In that sense, maybe they established the vanguard of a zeitgeist for the 2010s, because in this murky, high-finance football era with a Great Recession howling overhead, the cherished Portsmouth club had become an emblem of the hazards. The gaudy Premier League fun had ceased. Amid mind-boggling debts from splurges, Portsmouth vaulted in one season among four owners - one of whom went unseen - and spent a sighing amount of time in court or heading to court or thinking about heading to court.

Balance sheets, court dates, debts ... These rank highly among the very things fans follow sport to escape.

So Portsmouth fans basically said: no more. Deliver us to the second tier (the Championship), they said, even while exulting in the club's simultaneous and inconceivable wriggle all the way to the FA Cup final against Chelsea. Get us to back to, you know, football.

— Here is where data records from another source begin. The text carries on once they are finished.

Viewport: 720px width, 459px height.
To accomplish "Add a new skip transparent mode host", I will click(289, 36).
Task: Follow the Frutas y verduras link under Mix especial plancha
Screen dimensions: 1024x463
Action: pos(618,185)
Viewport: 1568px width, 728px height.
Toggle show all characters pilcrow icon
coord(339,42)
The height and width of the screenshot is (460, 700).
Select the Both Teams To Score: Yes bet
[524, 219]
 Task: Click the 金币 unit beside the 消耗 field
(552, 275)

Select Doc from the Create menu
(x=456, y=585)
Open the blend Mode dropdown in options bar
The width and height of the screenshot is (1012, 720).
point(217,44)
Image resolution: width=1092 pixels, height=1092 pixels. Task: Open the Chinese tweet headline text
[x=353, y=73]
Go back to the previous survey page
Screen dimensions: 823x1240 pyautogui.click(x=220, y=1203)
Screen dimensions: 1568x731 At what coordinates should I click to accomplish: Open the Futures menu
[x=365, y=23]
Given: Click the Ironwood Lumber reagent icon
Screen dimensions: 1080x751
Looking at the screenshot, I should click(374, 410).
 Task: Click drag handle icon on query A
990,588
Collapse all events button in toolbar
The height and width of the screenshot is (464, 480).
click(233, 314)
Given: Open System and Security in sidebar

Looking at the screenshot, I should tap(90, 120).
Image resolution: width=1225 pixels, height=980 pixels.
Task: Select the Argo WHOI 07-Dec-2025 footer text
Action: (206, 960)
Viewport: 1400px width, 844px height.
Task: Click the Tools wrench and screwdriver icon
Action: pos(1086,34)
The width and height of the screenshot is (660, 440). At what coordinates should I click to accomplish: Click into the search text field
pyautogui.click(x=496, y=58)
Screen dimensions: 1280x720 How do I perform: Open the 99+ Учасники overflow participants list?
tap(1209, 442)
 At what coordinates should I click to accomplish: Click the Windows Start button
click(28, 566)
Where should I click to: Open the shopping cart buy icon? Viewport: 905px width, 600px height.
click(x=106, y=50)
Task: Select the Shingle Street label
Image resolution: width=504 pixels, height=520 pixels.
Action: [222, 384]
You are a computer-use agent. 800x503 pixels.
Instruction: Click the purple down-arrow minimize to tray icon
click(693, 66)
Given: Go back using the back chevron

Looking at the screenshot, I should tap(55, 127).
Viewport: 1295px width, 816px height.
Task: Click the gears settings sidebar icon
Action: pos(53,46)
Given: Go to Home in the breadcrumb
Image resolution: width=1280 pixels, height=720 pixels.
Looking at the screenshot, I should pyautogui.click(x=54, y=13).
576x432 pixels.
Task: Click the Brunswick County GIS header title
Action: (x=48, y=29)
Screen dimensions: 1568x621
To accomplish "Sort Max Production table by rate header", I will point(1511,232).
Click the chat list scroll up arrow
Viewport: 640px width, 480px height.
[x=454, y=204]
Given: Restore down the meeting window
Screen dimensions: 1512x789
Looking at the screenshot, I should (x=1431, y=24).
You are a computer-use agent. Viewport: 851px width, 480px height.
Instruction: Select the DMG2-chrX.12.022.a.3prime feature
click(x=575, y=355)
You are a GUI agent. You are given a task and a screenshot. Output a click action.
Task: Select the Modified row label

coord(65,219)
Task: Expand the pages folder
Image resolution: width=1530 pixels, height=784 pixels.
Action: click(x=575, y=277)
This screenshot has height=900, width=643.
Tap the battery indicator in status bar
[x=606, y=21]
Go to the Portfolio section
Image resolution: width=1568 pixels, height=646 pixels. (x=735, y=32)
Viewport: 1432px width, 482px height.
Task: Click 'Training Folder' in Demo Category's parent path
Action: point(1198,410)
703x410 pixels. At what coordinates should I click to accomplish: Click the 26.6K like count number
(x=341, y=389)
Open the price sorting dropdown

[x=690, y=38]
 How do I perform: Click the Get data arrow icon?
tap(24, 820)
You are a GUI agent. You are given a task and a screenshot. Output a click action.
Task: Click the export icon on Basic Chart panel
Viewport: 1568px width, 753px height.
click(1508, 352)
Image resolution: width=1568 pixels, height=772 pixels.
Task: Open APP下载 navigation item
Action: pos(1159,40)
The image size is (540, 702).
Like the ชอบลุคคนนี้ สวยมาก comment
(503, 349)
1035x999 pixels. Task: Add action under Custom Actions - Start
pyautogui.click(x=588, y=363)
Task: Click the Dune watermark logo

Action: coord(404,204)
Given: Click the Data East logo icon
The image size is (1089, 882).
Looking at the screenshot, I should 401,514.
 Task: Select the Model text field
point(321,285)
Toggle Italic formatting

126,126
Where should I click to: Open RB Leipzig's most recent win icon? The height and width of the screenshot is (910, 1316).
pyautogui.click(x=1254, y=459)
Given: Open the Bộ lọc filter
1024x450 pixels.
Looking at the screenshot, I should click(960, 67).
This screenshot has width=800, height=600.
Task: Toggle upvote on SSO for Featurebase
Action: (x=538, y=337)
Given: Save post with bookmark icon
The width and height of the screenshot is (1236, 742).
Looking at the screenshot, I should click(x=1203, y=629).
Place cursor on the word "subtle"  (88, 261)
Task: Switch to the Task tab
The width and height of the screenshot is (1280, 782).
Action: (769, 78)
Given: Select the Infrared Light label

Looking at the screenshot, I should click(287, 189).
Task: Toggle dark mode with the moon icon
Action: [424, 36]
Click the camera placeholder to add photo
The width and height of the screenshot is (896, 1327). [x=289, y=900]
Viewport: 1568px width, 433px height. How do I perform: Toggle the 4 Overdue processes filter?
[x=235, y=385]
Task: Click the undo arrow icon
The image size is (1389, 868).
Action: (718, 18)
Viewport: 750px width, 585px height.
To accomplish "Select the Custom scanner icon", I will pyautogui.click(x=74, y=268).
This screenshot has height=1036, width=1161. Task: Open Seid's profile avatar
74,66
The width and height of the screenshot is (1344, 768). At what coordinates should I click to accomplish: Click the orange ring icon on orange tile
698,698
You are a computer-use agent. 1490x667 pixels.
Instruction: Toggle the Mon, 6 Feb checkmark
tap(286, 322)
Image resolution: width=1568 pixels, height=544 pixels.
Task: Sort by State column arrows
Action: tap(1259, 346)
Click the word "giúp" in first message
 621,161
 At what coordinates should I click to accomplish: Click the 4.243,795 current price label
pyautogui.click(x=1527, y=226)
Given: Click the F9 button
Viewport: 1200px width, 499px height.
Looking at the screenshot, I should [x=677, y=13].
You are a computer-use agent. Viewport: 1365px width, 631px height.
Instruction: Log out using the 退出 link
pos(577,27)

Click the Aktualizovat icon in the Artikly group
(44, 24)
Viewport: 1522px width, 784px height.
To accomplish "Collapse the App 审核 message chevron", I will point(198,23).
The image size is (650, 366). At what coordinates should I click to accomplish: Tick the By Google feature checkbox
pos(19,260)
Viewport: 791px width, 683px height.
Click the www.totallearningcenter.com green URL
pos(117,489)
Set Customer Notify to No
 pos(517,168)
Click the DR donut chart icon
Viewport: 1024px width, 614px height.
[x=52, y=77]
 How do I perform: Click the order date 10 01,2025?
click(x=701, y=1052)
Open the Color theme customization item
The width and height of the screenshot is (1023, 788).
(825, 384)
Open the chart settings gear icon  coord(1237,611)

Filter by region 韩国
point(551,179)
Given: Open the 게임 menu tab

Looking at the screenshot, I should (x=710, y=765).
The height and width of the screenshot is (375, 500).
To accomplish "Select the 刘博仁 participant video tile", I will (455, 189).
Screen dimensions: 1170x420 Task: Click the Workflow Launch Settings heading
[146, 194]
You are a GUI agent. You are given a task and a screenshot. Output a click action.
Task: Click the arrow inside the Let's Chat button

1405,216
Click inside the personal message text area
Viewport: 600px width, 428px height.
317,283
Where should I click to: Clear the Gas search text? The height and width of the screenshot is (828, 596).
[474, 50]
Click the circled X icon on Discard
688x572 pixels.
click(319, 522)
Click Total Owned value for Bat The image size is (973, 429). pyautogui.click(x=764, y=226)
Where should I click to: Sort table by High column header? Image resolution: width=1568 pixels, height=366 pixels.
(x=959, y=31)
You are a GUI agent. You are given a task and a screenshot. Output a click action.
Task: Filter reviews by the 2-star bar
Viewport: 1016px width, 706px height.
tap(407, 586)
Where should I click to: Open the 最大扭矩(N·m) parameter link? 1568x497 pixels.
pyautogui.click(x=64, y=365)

I first fell for Fratton Park and Portsmouth fans on a Saturday in April 2006. Wandering in out of a fascination with relegation, hoping to observe a fan base teetering toward the beast's hungry mouth, I found instead such unlikely verve during a 1-0 win over Middlesbrough that I managed to contract that best of stadium conditions: goosebumps.

Here dwelled an indomitable species of fanatic, capable of summoning hope from bad moments with unusual haste, requiring only milliseconds (as I would learn) to greet an opposing goal with adamant singing.

As an interloping fan, I could never match the long-timers' depth of feeling. I could not muster suitable abhorrence for Southampton, the club's bitter local rivals. And come the goblin-strewn season of 2009/10, I could not access the fear felt by those who always had the club coursing through their bloodstreams.

While fans received barrages of taunting e-mails, I received only one suggesting I learn how to get to Scunthorpe. I watched and read from afar in New York and returned to Fratton Park one day in March, only to marvel again at the buoyancy.

Fatigue with the high-finance junk of present-day football had set in almost peerlessly. The mainstay fan Jo Collins, who plays a trumpet at matches, equated the season to sticking one's head into a dark pond. Fans had tired of doubt and speculation and third-hand suppositions.

Yet even in the dark pond, some fans enthused over a worst-case plan. If the 112-year-old club-as-they-knew-it went extinct as had grown dramatically plausible, they would start anew, from scratch. They did not reference FC United of Manchester, the five-year-old, semi-pro concoction of break-off Manchester United fans frustrated with the corporate depression of the Glazer takeover, but that example had perched itself up north.

In the era we occupy, around 2.30am last Sunday, hours after Inter Milan won the Club World Cup at Zayed Sports City, some of their fans lined up to board a flight to Milan at the Abu Dhabi airport. Along came first-class passenger Fabio Capello, the England manager, causing immediate speculation about whether he might replace the then Inter manager Rafael Benitez, who started only in June and was sacked this week.

A rational cynicism seemed clear, and one fan, his devotion demonstrated with his far-flung trip to see his club, wondered aloud how much longer the game can persist with its glittering largesse. Are these contracts really sustainable?

Meanwhile, it has been one refreshing delight following Portsmouth in the Championship, again from afar. They have had an uncomplicated tenor even with a court date or two. After six matches, Pompey wallowed in the 24th-place dungeon, but from late September and a 6-1 pasting of Leicester City they wrung 19 points from their next possible 21. Approaching a Boxing Day bout today with Millwall, Pompey sit an upward 15th after rugged away wins at Swansea City and Norwich City.

They also approach a FA Cup third round south coast tete-a-tete with Brighton & Hove Albion, who needed a second-round replay to fend off, well, FC United of Manchester before the latter's club-record crowd of 6,731 at Gigg Lane, a home they share with Bury. Maybe FC United fans might even relish that loss. As a visit from Portsmouth would have reminded them, peril lurks in becoming too big.